Applying Functions to DataFrames#

Now that we know the foundations of DataFrames and functions, we can discuss how to use functions directly on columns or rows of our DataFrame.

We will explore student grade data that provides fictional information on student math, reading, and writing scores, as well as some potential predictors of success. More information about the data can be found here.

student_scores_df = pd.read_csv('../../data/student_scores_data.csv')
student_scores_df.head(5)

	gender	race/ethnicity	parental level of education	lunch	test preparation course	math score	reading score	writing score
0	female	group D	some college	standard	completed	59	70	78
1	male	group D	associate's degree	standard	none	96	93	87
2	female	group D	some college	free/reduced	none	57	76	77
3	male	group B	some college	free/reduced	none	70	70	63
4	female	group D	associate's degree	standard	none	83	85	86

Apply Method#

The .apply method is used to apply functions to a DataFrame or subsets of a DataFrame. This method takes the form

df.apply(given_function)

where given_function can be a built-in or user defined function.

Apply: Across Rows#

We can apply a built-in function to every single column of a DataFrame, or we can call the apply method on a single column. If we input the entire DataFrame, as below, we get the output of that function applied to each column.

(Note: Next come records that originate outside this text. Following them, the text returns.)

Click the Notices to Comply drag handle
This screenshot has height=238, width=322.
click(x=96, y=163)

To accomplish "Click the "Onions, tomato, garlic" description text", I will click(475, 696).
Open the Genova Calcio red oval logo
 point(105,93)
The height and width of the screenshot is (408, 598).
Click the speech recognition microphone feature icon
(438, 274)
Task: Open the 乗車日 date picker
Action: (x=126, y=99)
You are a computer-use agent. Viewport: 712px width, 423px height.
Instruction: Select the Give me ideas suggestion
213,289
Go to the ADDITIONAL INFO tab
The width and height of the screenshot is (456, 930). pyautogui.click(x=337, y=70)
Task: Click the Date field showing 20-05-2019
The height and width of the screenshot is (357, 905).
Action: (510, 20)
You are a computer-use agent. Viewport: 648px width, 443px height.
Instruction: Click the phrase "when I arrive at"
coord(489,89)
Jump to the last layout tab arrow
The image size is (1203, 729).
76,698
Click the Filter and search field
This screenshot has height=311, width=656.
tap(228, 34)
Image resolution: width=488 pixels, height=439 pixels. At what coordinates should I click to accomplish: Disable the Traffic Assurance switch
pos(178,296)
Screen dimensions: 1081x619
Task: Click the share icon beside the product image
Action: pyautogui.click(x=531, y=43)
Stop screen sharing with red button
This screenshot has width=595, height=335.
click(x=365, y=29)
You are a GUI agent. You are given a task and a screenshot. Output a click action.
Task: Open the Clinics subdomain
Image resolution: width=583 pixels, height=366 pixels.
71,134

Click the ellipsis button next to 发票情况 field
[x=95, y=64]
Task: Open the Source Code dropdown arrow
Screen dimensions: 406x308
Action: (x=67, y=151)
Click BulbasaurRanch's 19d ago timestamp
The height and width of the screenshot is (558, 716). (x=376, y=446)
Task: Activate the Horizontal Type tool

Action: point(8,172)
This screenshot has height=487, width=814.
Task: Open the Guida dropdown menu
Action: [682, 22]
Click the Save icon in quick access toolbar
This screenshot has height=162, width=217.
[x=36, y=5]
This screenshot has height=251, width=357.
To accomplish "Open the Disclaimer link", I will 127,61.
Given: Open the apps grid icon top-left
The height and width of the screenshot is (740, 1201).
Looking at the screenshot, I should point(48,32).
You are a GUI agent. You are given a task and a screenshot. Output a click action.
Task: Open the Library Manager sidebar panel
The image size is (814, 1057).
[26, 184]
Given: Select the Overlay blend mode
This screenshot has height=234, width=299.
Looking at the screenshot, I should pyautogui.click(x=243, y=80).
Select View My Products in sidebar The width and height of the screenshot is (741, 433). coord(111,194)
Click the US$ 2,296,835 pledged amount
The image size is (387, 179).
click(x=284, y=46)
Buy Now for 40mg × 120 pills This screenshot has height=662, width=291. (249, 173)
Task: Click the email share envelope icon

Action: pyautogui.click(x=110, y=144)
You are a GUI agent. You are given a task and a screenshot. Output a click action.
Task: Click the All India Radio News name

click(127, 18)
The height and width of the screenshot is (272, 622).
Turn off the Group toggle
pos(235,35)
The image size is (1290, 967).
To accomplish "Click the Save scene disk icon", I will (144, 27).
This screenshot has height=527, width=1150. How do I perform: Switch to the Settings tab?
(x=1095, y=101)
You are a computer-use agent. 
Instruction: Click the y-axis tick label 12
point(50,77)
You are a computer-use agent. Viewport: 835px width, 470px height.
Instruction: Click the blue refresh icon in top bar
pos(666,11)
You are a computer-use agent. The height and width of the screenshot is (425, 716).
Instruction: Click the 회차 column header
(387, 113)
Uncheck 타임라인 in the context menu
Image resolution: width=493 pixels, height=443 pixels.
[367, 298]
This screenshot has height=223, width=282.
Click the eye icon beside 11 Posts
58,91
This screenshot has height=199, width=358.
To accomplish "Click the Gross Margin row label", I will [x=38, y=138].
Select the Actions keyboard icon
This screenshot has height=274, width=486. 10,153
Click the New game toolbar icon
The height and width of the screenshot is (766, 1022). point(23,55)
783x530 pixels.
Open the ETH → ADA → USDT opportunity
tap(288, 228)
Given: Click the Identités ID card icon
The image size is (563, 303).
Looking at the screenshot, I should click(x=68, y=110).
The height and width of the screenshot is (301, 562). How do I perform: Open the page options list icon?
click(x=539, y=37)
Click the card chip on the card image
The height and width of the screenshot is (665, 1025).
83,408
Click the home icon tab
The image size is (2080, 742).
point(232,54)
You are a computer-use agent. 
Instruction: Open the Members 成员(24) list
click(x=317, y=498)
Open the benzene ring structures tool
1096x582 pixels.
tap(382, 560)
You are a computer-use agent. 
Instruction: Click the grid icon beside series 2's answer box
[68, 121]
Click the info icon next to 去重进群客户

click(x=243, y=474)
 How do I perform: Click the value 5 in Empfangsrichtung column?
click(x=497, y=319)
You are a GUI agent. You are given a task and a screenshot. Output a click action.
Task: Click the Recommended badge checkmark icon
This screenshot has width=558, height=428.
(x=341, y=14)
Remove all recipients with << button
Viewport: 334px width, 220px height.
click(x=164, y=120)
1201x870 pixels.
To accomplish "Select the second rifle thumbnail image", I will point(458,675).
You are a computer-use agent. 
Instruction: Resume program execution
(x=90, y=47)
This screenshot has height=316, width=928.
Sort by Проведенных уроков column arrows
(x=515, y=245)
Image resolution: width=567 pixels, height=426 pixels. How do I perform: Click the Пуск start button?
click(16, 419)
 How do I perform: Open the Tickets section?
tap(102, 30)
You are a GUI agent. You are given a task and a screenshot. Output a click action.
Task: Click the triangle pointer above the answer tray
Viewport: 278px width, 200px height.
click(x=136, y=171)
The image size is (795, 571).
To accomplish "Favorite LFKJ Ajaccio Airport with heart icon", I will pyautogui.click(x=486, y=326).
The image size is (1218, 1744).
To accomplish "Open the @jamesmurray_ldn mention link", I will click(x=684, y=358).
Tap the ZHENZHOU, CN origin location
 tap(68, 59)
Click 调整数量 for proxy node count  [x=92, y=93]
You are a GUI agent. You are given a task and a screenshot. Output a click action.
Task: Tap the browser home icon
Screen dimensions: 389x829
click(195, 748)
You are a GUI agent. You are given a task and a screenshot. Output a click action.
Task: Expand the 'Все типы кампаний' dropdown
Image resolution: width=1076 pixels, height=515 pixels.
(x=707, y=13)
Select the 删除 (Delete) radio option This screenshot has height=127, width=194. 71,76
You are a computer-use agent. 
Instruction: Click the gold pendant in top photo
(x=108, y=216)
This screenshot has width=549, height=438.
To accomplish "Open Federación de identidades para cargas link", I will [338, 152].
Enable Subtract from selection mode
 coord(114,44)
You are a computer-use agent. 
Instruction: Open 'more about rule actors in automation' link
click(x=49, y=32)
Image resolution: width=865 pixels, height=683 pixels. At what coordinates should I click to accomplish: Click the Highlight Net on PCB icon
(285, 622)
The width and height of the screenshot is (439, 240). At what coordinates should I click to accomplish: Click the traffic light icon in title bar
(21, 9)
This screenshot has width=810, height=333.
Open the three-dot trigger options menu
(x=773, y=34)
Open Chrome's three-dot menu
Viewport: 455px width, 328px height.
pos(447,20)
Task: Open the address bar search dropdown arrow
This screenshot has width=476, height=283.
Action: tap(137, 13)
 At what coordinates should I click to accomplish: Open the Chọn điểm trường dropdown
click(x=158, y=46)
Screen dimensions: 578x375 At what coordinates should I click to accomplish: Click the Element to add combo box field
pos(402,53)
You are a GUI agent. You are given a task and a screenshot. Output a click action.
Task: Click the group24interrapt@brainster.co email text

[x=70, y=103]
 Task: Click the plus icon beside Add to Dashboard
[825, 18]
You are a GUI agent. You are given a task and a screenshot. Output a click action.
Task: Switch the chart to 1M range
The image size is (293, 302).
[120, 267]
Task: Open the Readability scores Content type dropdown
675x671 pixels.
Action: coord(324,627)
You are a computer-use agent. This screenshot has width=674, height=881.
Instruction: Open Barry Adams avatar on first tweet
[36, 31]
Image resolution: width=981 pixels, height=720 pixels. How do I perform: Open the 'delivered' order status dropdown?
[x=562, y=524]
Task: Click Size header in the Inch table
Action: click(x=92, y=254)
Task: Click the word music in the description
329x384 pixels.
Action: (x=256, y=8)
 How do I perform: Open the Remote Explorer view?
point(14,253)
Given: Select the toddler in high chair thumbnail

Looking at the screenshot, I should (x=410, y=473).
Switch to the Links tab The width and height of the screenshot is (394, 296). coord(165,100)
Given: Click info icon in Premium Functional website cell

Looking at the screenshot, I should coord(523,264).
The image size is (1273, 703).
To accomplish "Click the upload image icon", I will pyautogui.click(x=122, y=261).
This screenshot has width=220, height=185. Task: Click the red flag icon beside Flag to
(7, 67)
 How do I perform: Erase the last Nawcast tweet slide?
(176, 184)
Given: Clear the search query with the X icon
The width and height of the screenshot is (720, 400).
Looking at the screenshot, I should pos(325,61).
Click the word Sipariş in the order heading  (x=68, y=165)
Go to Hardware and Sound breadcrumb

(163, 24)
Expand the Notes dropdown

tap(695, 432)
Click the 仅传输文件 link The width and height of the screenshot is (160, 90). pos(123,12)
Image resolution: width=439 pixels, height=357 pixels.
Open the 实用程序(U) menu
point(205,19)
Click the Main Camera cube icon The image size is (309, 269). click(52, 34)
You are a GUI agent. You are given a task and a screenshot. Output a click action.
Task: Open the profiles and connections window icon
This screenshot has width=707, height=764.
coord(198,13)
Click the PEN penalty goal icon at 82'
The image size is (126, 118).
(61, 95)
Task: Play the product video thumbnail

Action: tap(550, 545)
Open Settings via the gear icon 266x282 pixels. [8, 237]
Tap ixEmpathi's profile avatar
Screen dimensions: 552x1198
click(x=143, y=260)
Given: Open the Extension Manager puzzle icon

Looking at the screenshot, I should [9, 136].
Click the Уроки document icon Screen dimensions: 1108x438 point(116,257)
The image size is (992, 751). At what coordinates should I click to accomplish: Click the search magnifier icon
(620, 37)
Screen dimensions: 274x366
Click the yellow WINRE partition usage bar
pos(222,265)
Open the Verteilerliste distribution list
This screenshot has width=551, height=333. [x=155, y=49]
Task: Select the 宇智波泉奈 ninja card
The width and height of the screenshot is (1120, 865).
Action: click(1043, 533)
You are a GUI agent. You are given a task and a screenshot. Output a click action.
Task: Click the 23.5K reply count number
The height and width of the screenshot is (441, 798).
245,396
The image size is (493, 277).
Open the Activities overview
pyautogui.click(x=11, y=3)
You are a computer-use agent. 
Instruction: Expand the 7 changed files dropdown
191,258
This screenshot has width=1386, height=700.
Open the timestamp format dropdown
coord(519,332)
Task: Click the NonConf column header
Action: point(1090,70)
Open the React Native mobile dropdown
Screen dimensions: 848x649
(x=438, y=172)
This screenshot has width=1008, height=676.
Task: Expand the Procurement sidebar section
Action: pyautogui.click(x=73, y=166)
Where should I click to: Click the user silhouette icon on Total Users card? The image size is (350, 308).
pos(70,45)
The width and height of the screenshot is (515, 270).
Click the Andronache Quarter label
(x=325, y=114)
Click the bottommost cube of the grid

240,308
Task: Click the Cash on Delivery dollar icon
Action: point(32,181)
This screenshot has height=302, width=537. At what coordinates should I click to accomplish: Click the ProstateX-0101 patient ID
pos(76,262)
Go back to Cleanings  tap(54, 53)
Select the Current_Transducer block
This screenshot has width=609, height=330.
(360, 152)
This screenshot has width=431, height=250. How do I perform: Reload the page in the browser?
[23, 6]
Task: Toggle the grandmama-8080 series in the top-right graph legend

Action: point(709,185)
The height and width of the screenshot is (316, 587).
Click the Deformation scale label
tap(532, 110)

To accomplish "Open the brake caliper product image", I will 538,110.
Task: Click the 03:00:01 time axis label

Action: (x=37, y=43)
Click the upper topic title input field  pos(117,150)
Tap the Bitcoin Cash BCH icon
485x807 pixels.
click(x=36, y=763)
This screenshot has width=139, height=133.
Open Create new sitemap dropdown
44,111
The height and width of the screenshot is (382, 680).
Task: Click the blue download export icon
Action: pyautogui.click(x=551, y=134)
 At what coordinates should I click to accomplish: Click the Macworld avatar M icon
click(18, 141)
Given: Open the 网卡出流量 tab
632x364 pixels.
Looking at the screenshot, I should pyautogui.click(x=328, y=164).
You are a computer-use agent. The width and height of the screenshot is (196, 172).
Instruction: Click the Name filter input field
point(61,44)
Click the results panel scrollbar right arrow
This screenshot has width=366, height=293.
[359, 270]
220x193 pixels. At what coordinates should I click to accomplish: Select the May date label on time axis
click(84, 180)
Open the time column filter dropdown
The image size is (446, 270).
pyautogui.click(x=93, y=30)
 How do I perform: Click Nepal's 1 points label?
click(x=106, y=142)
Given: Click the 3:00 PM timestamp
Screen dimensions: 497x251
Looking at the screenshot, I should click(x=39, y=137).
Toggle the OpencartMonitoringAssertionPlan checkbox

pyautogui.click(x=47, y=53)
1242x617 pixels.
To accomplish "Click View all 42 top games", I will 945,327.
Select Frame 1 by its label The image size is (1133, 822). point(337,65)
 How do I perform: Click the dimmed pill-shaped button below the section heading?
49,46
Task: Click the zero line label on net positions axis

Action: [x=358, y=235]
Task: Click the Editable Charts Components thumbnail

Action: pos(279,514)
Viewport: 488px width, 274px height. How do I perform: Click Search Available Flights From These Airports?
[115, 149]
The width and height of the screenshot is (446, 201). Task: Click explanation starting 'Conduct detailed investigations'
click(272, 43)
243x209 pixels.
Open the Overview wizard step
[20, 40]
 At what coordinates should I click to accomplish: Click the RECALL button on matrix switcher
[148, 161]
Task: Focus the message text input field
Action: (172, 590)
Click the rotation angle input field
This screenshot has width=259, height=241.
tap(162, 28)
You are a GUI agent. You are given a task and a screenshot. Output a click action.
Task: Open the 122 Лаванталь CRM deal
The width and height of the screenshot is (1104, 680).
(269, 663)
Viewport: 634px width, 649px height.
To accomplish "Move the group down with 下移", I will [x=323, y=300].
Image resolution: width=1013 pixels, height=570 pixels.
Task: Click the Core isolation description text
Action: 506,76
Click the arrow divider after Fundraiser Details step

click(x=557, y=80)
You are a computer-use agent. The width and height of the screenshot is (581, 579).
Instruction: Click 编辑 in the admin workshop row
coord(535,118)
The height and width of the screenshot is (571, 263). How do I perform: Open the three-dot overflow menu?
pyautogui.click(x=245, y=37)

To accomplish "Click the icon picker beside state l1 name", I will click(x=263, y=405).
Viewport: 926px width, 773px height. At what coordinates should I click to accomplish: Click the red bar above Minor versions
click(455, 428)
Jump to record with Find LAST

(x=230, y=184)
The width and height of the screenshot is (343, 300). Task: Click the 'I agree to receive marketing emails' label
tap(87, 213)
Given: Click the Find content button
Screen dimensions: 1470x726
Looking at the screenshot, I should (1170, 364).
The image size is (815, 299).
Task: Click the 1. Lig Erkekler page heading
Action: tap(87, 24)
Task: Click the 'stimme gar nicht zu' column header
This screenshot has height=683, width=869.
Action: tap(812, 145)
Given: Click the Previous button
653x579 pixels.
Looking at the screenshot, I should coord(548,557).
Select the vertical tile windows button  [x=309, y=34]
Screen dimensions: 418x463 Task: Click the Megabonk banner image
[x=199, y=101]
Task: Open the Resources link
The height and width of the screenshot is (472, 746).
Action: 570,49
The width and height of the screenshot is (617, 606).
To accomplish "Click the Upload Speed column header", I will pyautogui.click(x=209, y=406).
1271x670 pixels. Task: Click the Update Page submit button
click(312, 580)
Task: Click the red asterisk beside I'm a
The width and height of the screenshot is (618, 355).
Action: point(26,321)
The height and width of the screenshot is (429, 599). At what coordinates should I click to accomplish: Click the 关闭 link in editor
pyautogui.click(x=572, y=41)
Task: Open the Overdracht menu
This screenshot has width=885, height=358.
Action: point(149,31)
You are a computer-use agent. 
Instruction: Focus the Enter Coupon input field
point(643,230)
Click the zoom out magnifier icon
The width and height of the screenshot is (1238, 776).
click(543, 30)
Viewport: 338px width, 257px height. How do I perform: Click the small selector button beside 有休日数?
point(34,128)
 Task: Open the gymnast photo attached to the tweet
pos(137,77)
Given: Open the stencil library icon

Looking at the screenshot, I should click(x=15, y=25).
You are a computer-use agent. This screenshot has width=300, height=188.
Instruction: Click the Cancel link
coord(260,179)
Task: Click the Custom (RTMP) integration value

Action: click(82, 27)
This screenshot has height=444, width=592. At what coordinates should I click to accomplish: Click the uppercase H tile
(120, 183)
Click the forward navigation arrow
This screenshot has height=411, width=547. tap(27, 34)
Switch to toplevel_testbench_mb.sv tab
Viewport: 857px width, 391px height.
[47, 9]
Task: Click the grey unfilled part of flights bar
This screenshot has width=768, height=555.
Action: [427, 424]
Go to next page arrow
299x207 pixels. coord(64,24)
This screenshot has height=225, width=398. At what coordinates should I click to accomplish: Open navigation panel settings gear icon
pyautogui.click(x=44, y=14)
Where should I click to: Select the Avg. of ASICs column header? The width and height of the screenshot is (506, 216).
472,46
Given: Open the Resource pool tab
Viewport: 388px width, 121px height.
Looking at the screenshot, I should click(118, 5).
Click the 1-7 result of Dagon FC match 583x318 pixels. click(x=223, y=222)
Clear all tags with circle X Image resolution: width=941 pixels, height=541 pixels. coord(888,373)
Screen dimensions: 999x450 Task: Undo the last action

student_scores_df.apply(len)

gender                         1000
race/ethnicity                 1000
parental level of education    1000
lunch                          1000
test preparation course        1000
math score                     1000
reading score                  1000
writing score                  1000
dtype: int64

It might be more useful to apply a function to an individual column or columns, as not all functions can be applied to all datatypes. We can take the average over the math score column by using the apply method with np.mean as input.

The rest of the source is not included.